The Hon. Arun Hemachandra - Deputy Minister of Foreign Affairs and Foreign Employment
Deputy Minister Arun Hemachandra rejected claims that the Government had supported the Neelagama incident and accused the Opposition of misinformation, before addressing the Rescue, Rehabilitation and Insolvency (Corporate and Personal) Bill. He said the Bill modernizes Sri Lanka’s insolvency framework, drawing on older domestic laws and international models, to help viable businesses, especially MSMEs, restructure after shocks rather than face liquidation. Citing crises such as the war, Easter attacks, Covid-19, debt distress and supply chain disruptions, he argued the legislation would protect jobs, preserve asset value and prevent unnecessary business closures, and urged Members to support it.

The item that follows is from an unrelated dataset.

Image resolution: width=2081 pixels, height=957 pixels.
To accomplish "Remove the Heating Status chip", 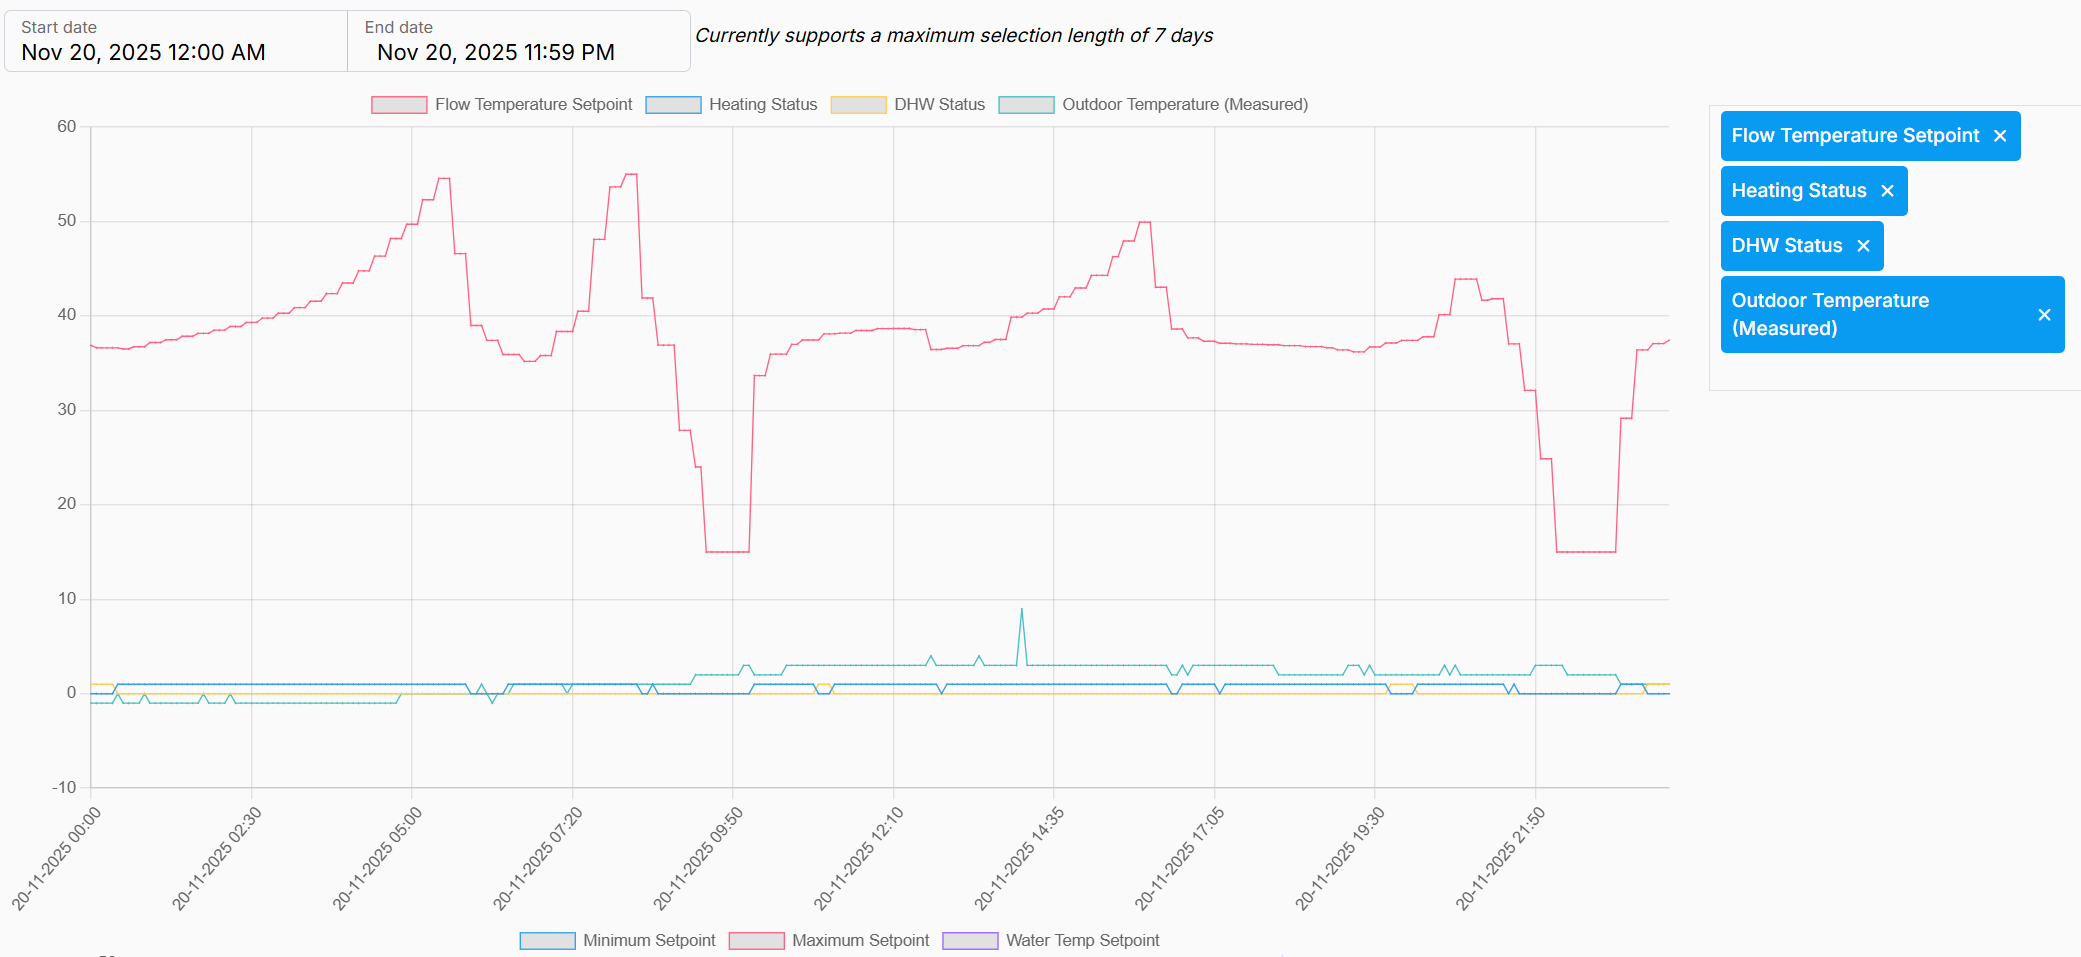I will point(1887,191).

Verbatim record (translated)
Machine-translated from Sinhala / Tamil / English¶ 01 Hon. Deputy Chairperson of Committees, before turning to the main debate, I wish to clarify some points raised by Hon. Mano Ganesan. In his remarks on the Neelagama incident, he spoke in a way that suggested the Government supported the attack. The public understands what truly happened and how the National People’s Power Government approaches such matters. The Opposition should stop spreading misinformation. Let me also remind them who lit the fires in 1983.
¶ 02 As to the Bill before us, we are discussing vital economic reforms through a new law: the Rescue, Rehabilitation and Insolvency (Corporate and Personal) Bill. Around the world, laws evolve with economic needs; in recent decades, Sri Lanka lagged. With our people’s mandate, we are introducing globally aligned, growth-supporting reforms.
¶ 03 This Bill especially aids MSMEs. It draws on and updates provisions of the 1853 Insolvency Ordinance and the 2007 Companies Act. Businesses can fail due to internal crises or international shocks. Our policy choice is not to punish well-run enterprises struck by external disruptions, but to give structured space for recovery.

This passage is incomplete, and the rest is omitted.